果たして双方の作品のいずれに未来の本格ミステリの鉱脈が隠されているのか――。『H.A.』のハウダニットへの特化という趣向そのものは、同時に、黄金期のゲーム本格と変わらないのではという疑念は自分の心の中ではいまだ払拭されないまま残されているし、それは同時に退化とも受け取れる危険性を孕んでいるようにも感じられる。どちらが正しいのか、ということはないのかもしれず、ハウダニットにこだわり抜くというゲームとしての先鋭性と、人間ドラマを突きつけていくという小説として習熟との折衷にこそ、本格ミステリ”小説”の未来があるのかもしれないし、……というわけで、このあたりついて自分はまだ答えを出せていません。

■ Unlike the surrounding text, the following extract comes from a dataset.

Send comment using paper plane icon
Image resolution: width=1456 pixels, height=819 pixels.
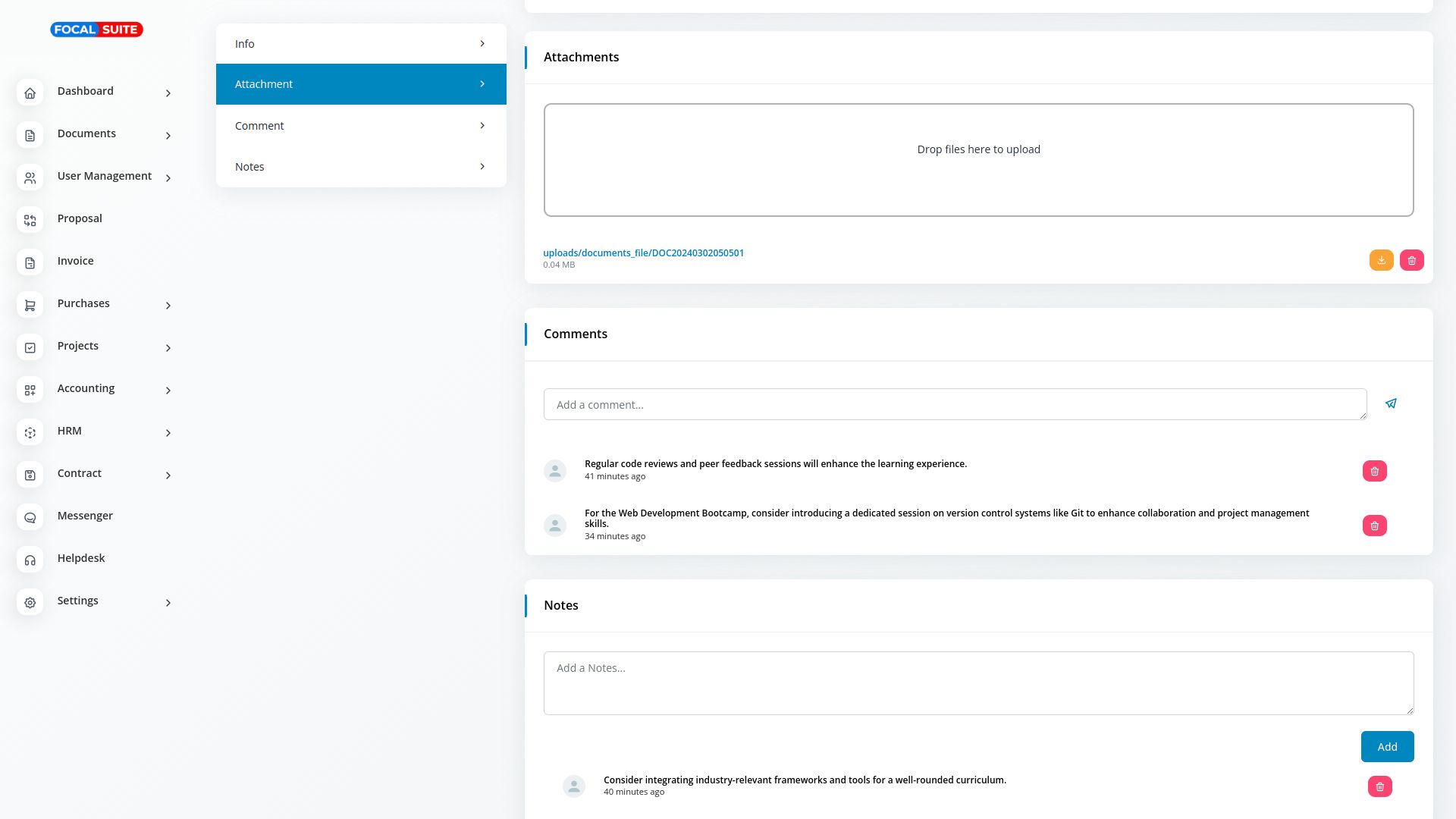(x=1391, y=403)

それともう一点、本作で注目すべき点は、「従来とはまったく発想を異にする新発想のゲーム・アプリを着想、創造し」、そうした仮想空間を舞台にしながらも、実際に行われる殺人行為はすべてリアル世界のルールに根ざしてものであることでしょうか。皮肉な見方をすれば、本作におけるハウダニットは、独創的な仮想空間の着想なくしても成立してしまう、――ともいえます。ここが『H.A.』とは大きく異なるところでありまして、『H.A.』においては、特に第一の殺人となる「白銀一角獣処刑の宴」にそれは顕著なのですが、ゲーム空間でなければ絶対に成立しえないトリックを用いている。本作との比較でいえば、ここに『H.A.』の先進性があるように感じました。

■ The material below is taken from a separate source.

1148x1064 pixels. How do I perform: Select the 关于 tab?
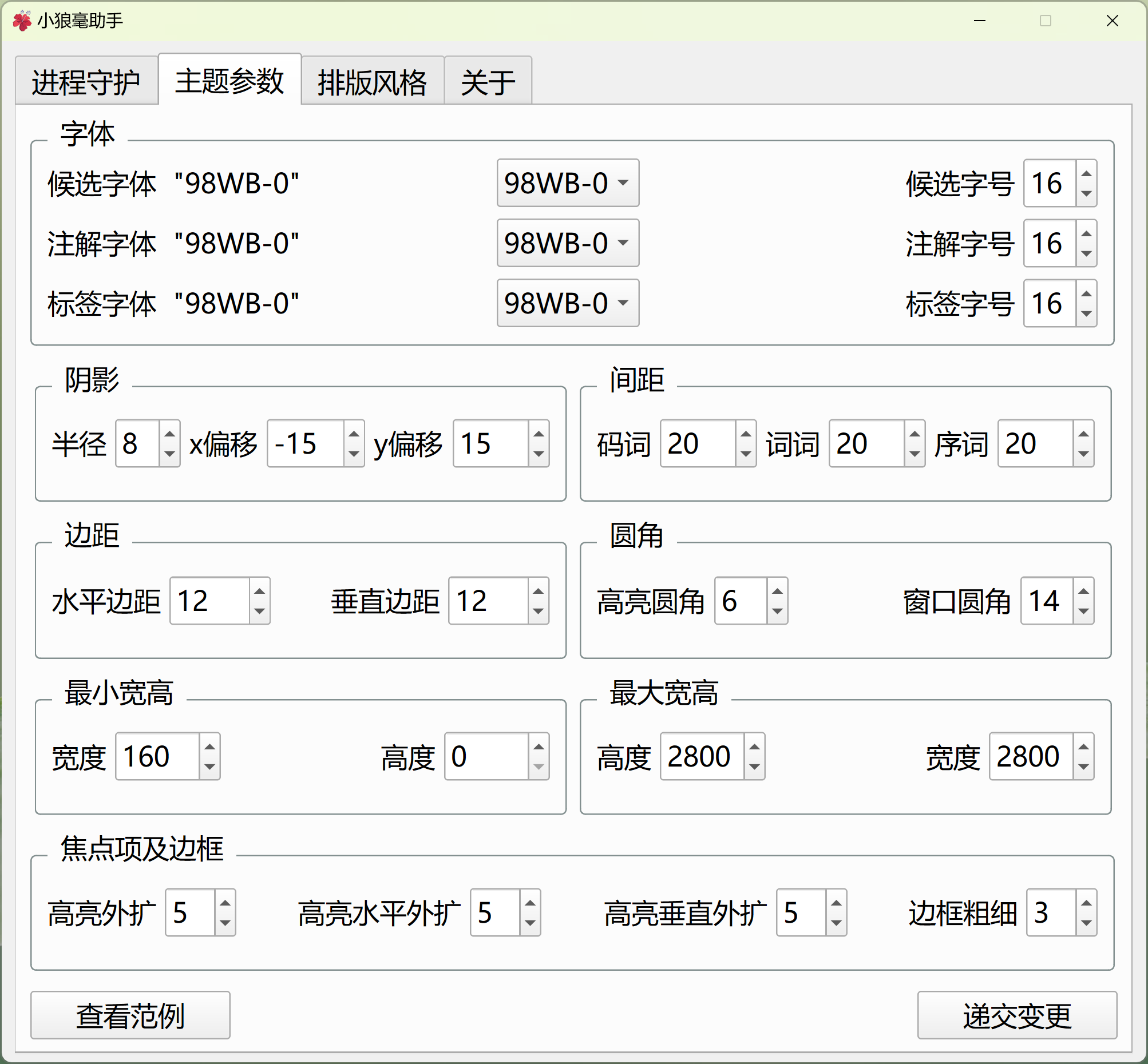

「従来とはまったく発想を異にする新発想のゲーム・アプリを着想、創造し」ながらも、その仕掛けと人間ドラマの創出においては、本格ミステリが長い時をかけて洗練させていった盤石なる技法を見せる本作は、いわば新旧の魅力を併せ持った佳作と言えるのではないでしょうか。ロートル除けとも取られかねないタイトルの奇抜さとは裏腹に、むしろ昔の本格ミステリを読んできた古くからのミステリファンにこそ手に取っていただきたい一冊ともいえます。オススメ、でしょう。